• _Directive_
Print verbatim the portion of the discussion thread on tech companies and law enforcement that opens with the words containing "It is, sadly, like" and closes with "doesn't always work.".

It's worth noting that while various CEOs claim not to cooperate with law enforcement, the Patriot Act created provisions for establishing that cooperation without CEO permission or awareness.

[-] Novman@feddit.it 7 points 1 year ago

It is, sadly, like to say in the 1800: if your newspaper cooperates with government it is not closed, otherwise we can close it at will. A lot of established freedom of press laws now will never had passed.

[-] uriel238@lemmy.blahaj.zone 8 points 1 year ago

In the case of Meta and the Muskverse, it's because they regard themselves as a third party and cooperate with law enforcement in disclosing everything about you on request. As per MEGAupload and Backpage (and presently TikTok) this tactic doesn't always work.

Google used to claim that they would demand warrants, and then run them past their blue-haired lawyers to make sure all the jots and tittles were in place before releasing data, but that was back in the aughts and early 2010s. I don't know what Google's relationships is to law enforcement today.

Pointing entries for text and elements:
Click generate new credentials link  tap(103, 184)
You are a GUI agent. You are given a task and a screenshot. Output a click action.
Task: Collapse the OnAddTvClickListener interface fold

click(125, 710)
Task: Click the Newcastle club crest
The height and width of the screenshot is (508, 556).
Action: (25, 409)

---

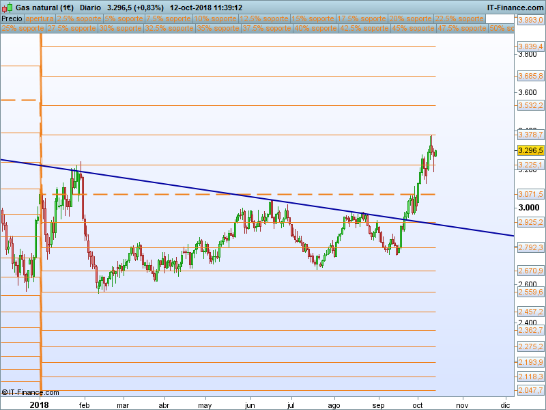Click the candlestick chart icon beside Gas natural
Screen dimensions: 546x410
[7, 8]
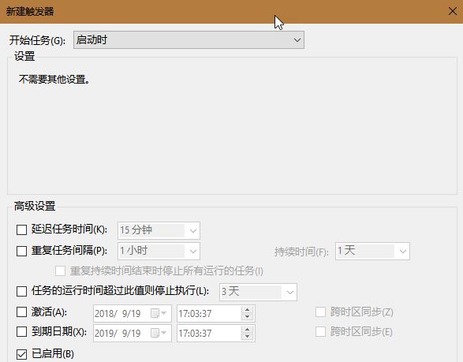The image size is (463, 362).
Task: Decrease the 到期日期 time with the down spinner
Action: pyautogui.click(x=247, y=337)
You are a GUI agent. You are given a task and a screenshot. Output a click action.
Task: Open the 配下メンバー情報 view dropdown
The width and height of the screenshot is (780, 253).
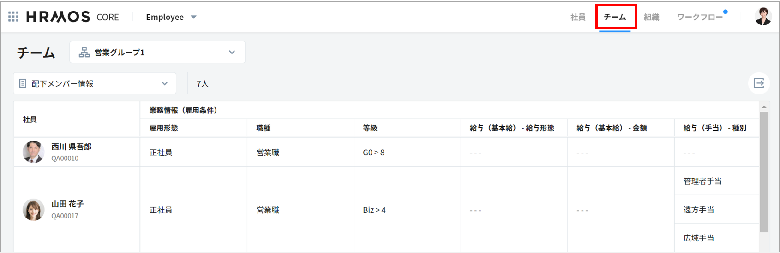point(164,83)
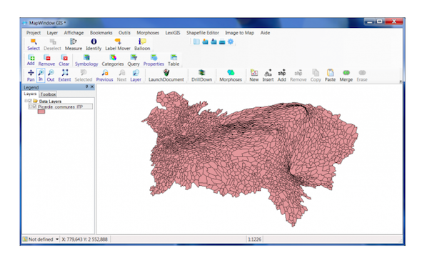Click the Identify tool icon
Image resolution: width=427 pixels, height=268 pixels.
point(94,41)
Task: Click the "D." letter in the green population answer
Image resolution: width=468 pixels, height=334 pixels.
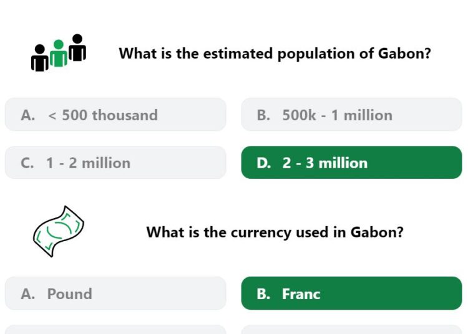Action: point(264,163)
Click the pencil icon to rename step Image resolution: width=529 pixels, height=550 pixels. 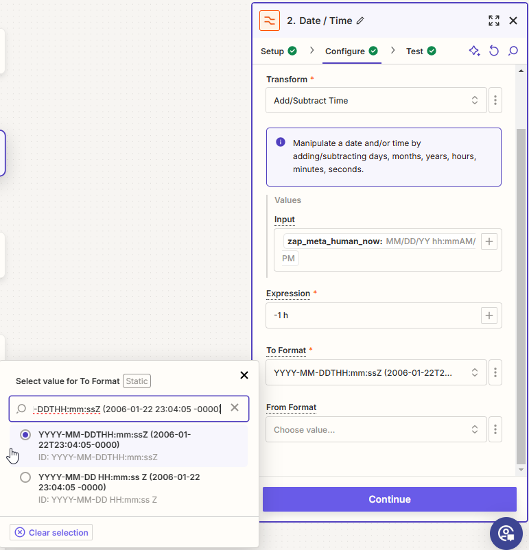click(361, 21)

• _Answer in full_
It is, sadly, like to say in the 1800: if your newspaper cooperates with government it is not closed, otherwise we can close it at will. A lot of established freedom of press laws now will never had passed.

[-] uriel238@lemmy.blahaj.zone 8 points 1 year ago

In the case of Meta and the Muskverse, it's because they regard themselves as a third party and cooperate with law enforcement in disclosing everything about you on request. As per MEGAupload and Backpage (and presently TikTok) this tactic doesn't always work.